Mercredi 28 septembre 2022
Le cabinet de curiosités par François Lafon
lundi 26 juillet 2021 à 17h51
Aimer la musique, savoir l’apprécier. Tel le tableau de Caspar David Friedrich Voyageur contemplant une mer de nuages illustrant Le Voyageur et son ombre, l’un de ses premiers ouvrages, consacré à Richard Strauss (1980), AT savait comme nul autre donner à voir et à entendre la musique, non pas tant à la façon d’un musicologue ou d’un professeur, que d’un passeur – son identité bien à lui. Comment ne pas aimer Wagner à la lecture de son Bayreuth & Wagner (1981) : son histoire, ses chanteurs et la révélation du théâtre selon Wieland Wagner puis Boulez et Chéreau ? Quelques années tard, rencontre avec l’écrivain au sein du mensuel Diapason, d’autres découvertes, d’autres grandes figures du chant — et puis aussi cet entretien avec Sena Jurinac à Munich, publié dans le journal et que nous avons diffusé sur France Musique. AT ne donnait jamais d’interview, il conversait et réveillait sa mémoire — sa voix, présente à jamais aux côtés de celles qu’il adorait. Caspar David Friedrich reviendra, cette fois comme guide – et quel guide ! – avec Le Lied allemand (1993).  Dix ans plus tard, son ouvrage consacré à Claudio Arrau révèle le métier d’un artiste authentique, sans concession. Plus récemment, ce sera une autre figure exceptionnelle du piano avec Rudolf Serkin : « intégrité, intelligence » (2019).  

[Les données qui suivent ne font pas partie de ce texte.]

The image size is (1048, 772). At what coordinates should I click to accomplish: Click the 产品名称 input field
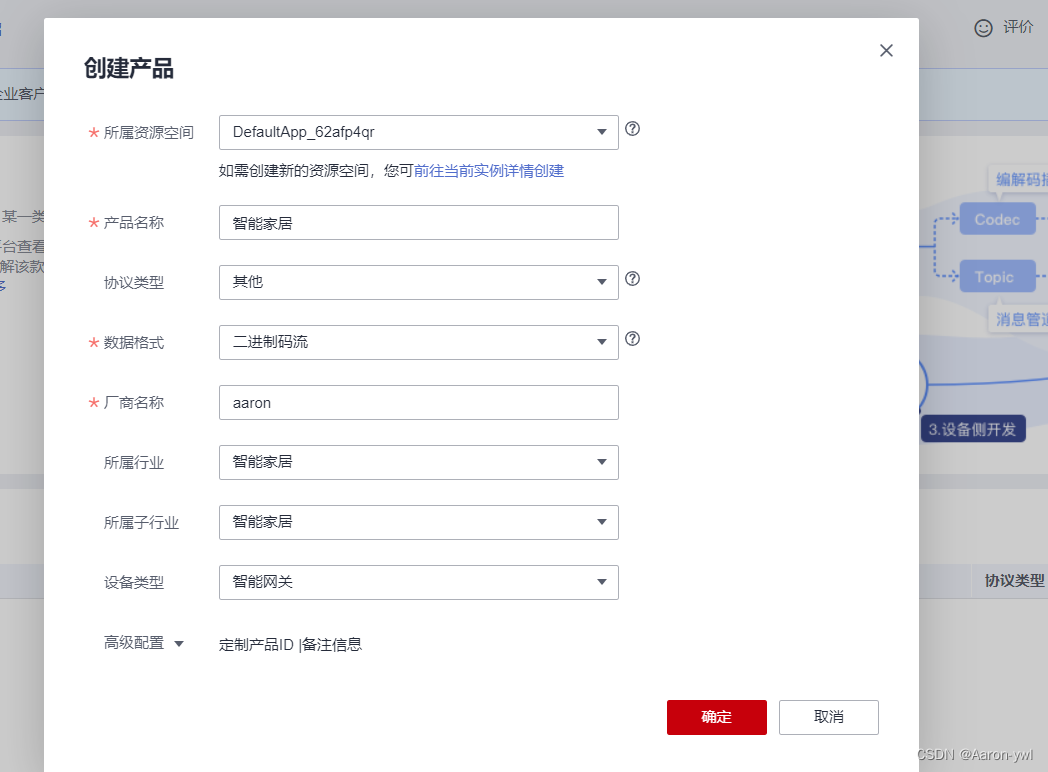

Découvertes encore et toujours ensuite, au sein du mensuel Classica, où ses portraits d’artistes méconnus recélaient mille secrets, révélations, discographies : autant de pistes pour partir ailleurs. Je crois entendre encore…, écrivait-il en 2013 à propos de toutes ces voix, ces pianistes, ces chefs d’orchestre, ces visages et ces acteurs qu’il avait rencontrés, côtoyés, connus. Retrouvailles autour de la musique, bien sûr, mais pas seulement car le cinéma, celui de sa jeunesse des années trente et quarante l’occupait tout autant, au point de passer des heures à rechercher des copies de tel film avec Annabella, Miriam Hopkins, Jules Berry, Arletty, Colbert, Balin, Stanwyck, Davis, Havilland ou tel autre signé Dreyer, Borzage, Gance, L’Herbier, Cayatte… – là encore, les raretés primaient, de l’histoire ressortaient Robert Lynen, Anna Sten, Luis Rainer, Charles Farrell, Janet Gaynor et tant d’autres… L’année dernière, il se faisait une joie de fêter ses quatre-vingt-dix ans chez lui — hélas, les circonstances et sa santé ne l’auront pas permis.
« Je n’ai jamais pratiqué un enseignement savant, j’ai essayé de pratiquer un enseignement stimulant », écrivait-il dans son Platon de plain-pied (2020). Merci, André. Adieu, l’Ami.